## [Problem]
Needed from the data below: every line from the one with "Given: Click the" up to and including the one with "Task: Click the", repeated exactly and with nothing else.

## [Data records]
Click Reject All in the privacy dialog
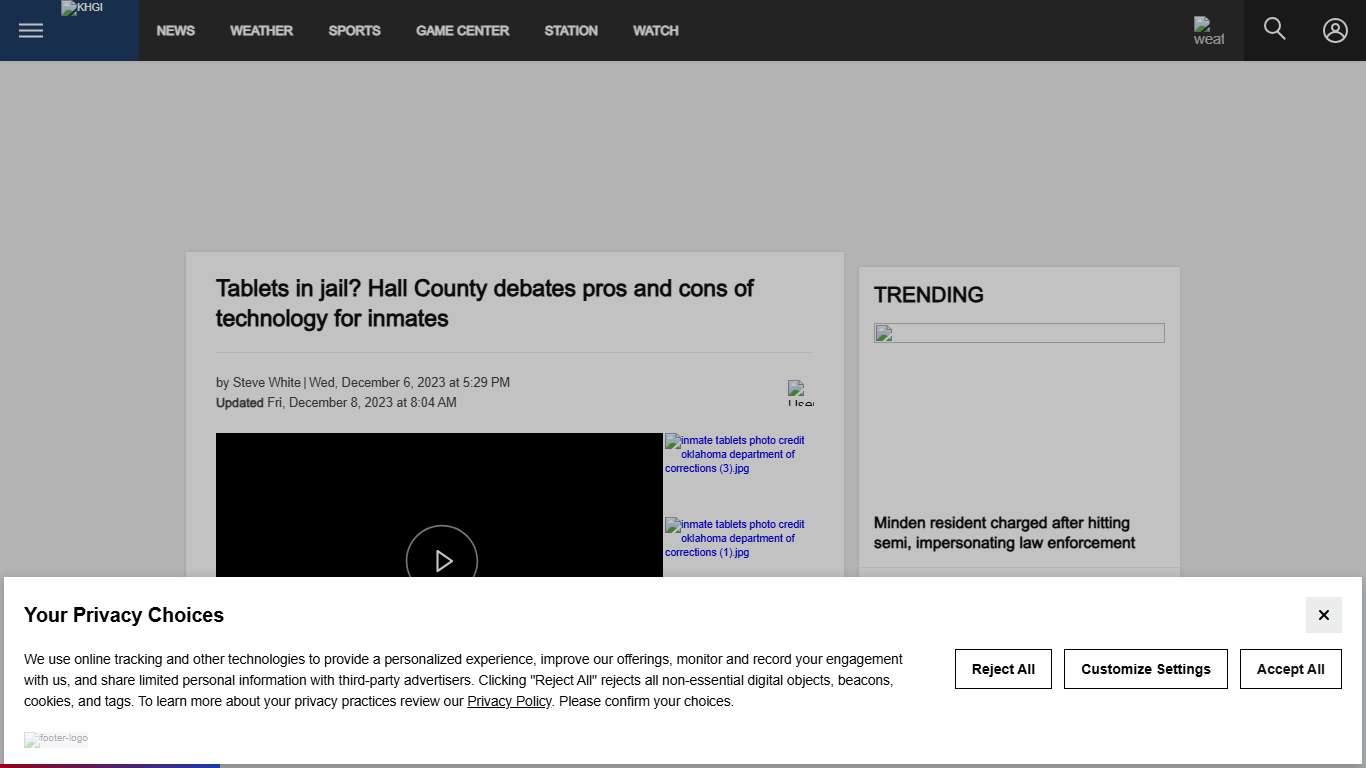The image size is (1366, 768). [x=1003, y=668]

...

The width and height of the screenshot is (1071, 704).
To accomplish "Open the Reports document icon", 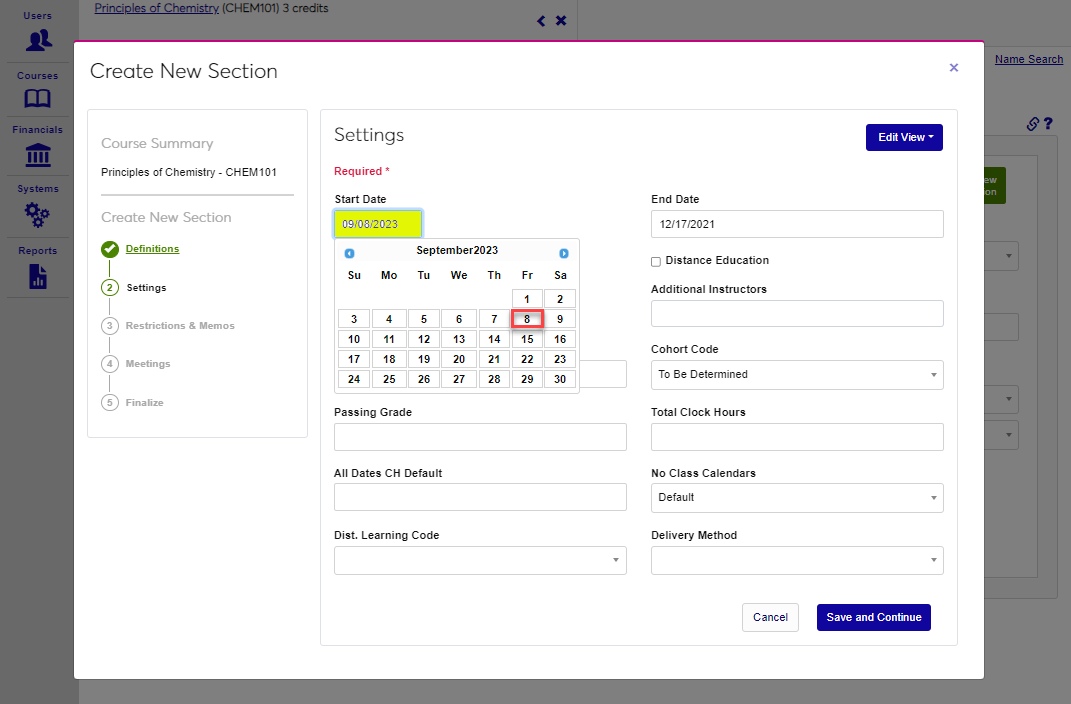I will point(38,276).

--

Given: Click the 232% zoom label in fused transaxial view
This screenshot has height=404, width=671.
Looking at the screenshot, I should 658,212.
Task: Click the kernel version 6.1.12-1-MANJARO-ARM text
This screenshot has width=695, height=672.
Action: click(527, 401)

## [Written reply]
Given: Click the 232% zoom label in fused transaxial view
This screenshot has height=404, width=671.
Looking at the screenshot, I should 658,212.
Task: Click the kernel version 6.1.12-1-MANJARO-ARM text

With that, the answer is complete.